CROUCHING TIGER’s Chow Yun-Fat (a Chinese movie legend) plays the role of Emperor Ping to perfection, while the stunning Gong Li portrays the scheming Empress Phoenix. The film waxes Shakespearean in its depiction of a royal house divided by intrigue, secrets, and violence. Yimou had, by this point, learned to hold back on the fantastic wonder sequences of martial arts excess, and when they explode upon the screen they are that much more effective for the effort.

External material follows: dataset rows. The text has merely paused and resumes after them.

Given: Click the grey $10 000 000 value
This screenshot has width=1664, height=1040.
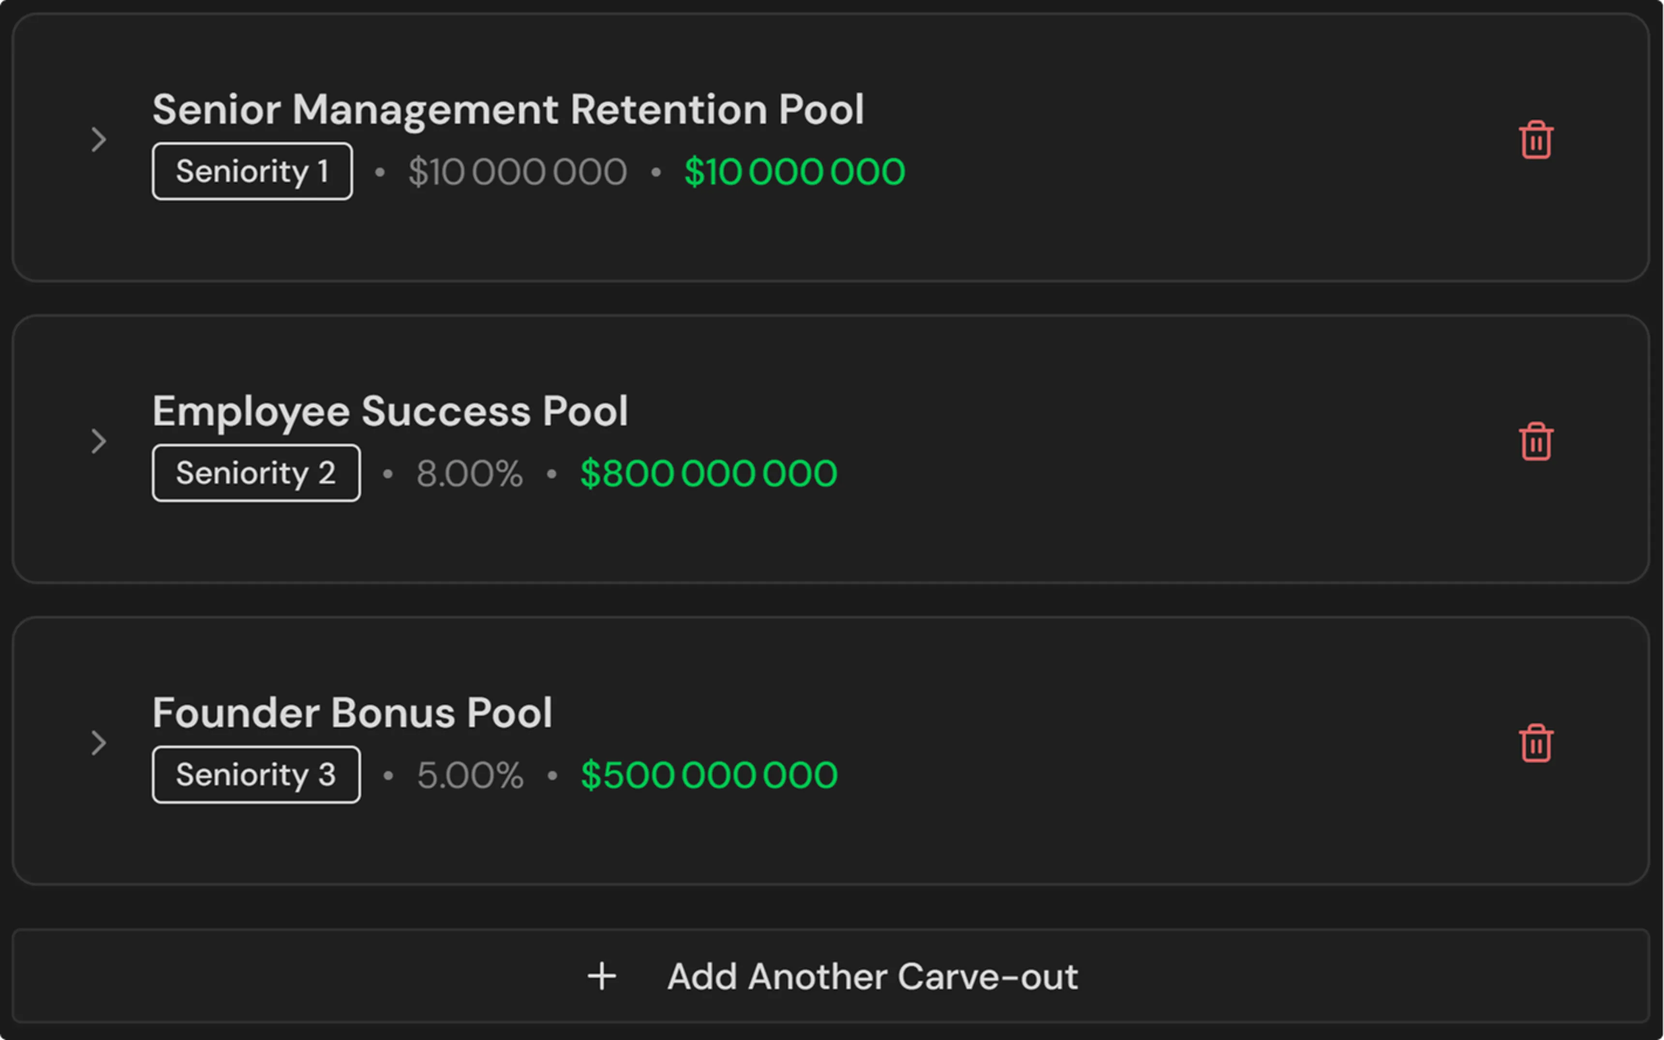Looking at the screenshot, I should point(517,172).
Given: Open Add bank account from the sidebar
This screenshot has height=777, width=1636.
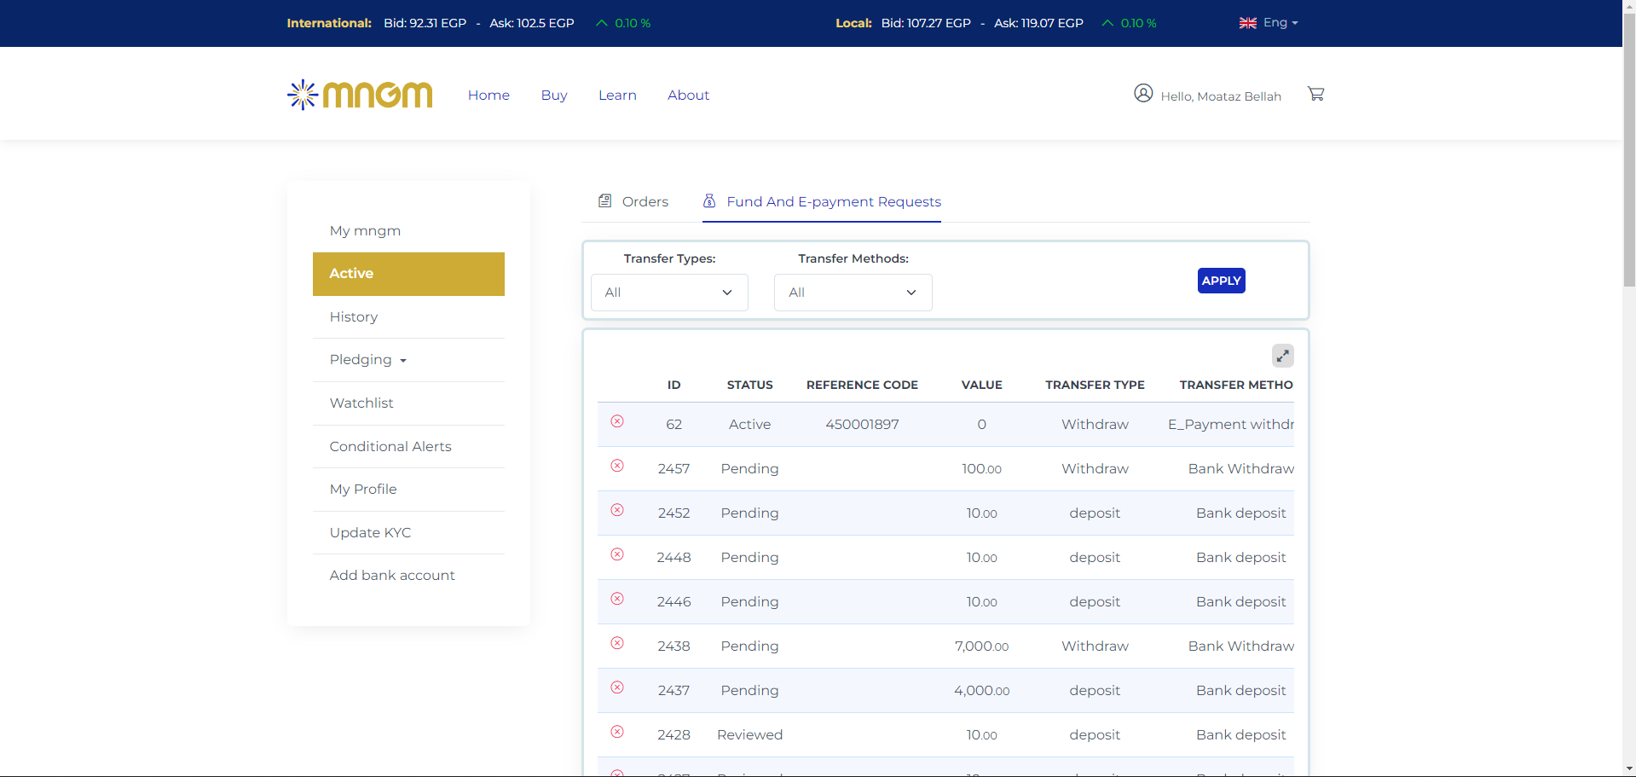Looking at the screenshot, I should (x=392, y=576).
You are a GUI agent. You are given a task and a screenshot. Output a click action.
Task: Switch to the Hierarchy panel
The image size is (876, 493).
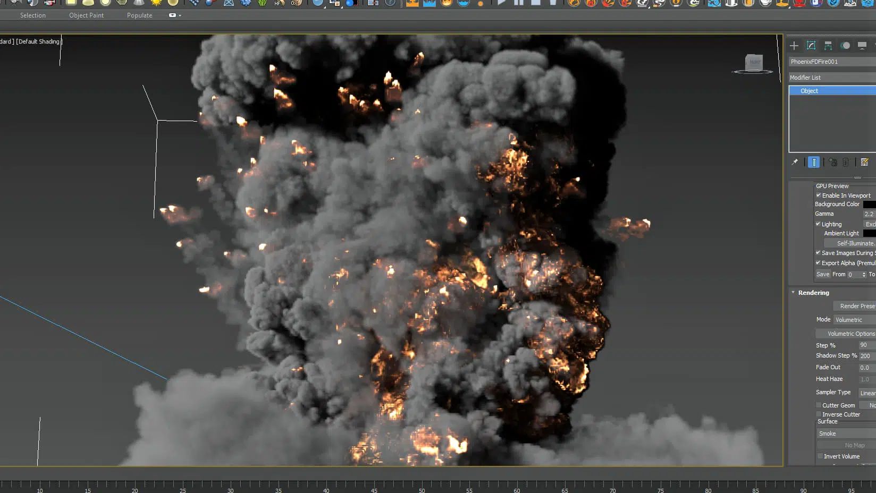coord(827,45)
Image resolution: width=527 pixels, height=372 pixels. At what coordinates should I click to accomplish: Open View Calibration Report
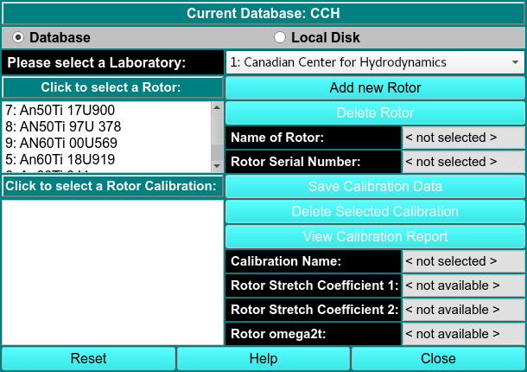click(375, 237)
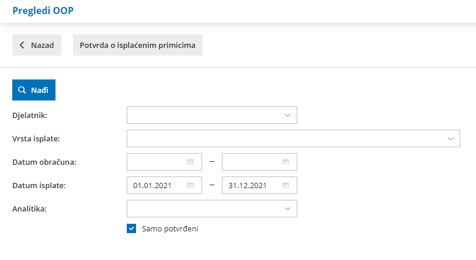Click the Nađi search button
The width and height of the screenshot is (476, 260).
click(34, 91)
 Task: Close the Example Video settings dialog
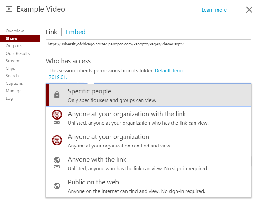tap(249, 10)
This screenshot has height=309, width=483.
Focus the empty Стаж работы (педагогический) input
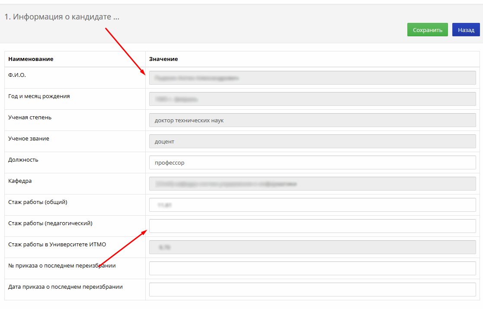coord(312,226)
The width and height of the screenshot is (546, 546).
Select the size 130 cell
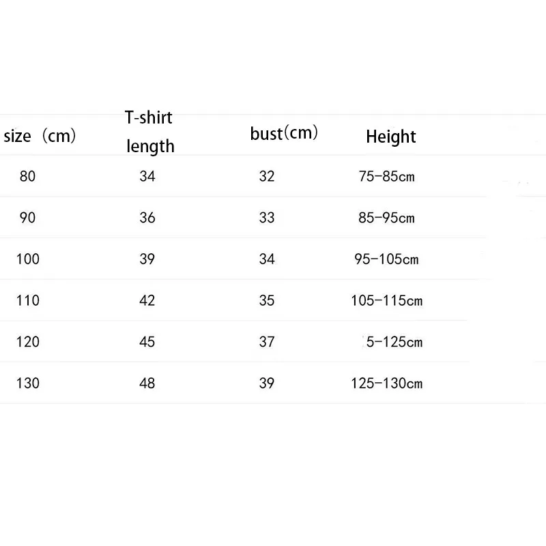tap(27, 383)
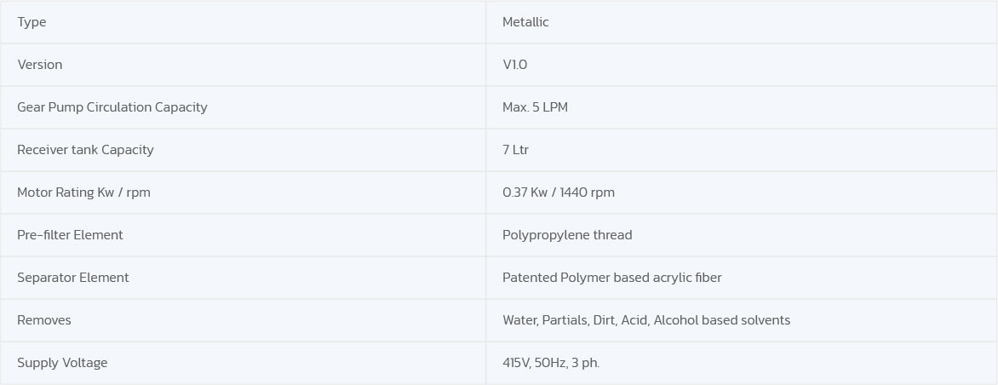Click Gear Pump Circulation Capacity label
998x385 pixels.
pos(112,107)
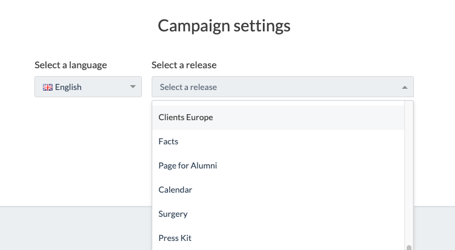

Yimou’s trio of kung fu films are pure high fantasy at it’s best. This is not the actual ancient China that his characters inhabit, but the China of Legend, where martial arts is a magic all its own; where men and women spend their lives mastering the Flying Technique, defying gravity and mortality with the strength of their bodies and the force of their chi (spirit). Where Ang Lee’s warriors glided across rooftops and treetops, Yimou’s go them one better, balancing on the surface tension of a serene mountain lake during a vicious duel, deflecting a hoard of flying arrows with a spinning sword blade, or guiding a thrown knife unerringly to its target through pure force of will. Deadly combat has never looked so beautiful, graceful, or thrilling.
There really should be a name for this type of film, sitting as they do well above your standard martial arts movies. Perhaps this is the “New School Wuxia.” Whatever the case, Yimou has finally gotten the kung fu out of his system, much to the chagrin of his American fans. Like Ang Lee, he came into the genre and completely re-invented it. Now he’s moving on.His next movie is the historical drama THE FLOWERS OF WAR, starring Christian Bale. It takes place in 1937 during the Rape of NanKing. While the film may be more down-to-earth than any of his previous three films (his kung fu fantasies), I’m betting it will be no less visually amazing or emotionally powerful.
It’s really too bad Yimou isn’t doing anymore kung fu movies…however, at least we have Tsui Hark’s DETECTIVE DEE AND THE MYSTERY OF THE PHANTOM FLAME to carry on the tradition of New School Wuxia fantasies. So far, it’s the only movie of its type that can hang with Zhang Yimou’s superb creations. However, we do have Hark’s newest film THE FLYING SWORDS OF DRAGON GATE to look forward to (it’s already opened in China and New Zealand). Until then, if you’ve missed any of Yimou’s trilogy, get your hands on one of the DVDs and you wont’ be sorry. Hark’s wuxia movies look to be the next great franchise of new-school kung fu flicks, as the mantle of Master is passed on again.
Like the warrior who spends a lifetime mastering the mysteries of the sword, Zhang Yimou (like Ang Lee before him), has reached the ultimate stage of wuxia movie mastery, where the weapon (or movie) itself disappears, and the desire for combat no longer exists.
Although I would love to see more such films from Lee and Yimou, who could begrudge them for purusing enlightenment in the form of an ever-expanding creative freedom?
Besides, we still have these spectacular films to enjoy on DVD.
I recommend hi-def and a BIG screen.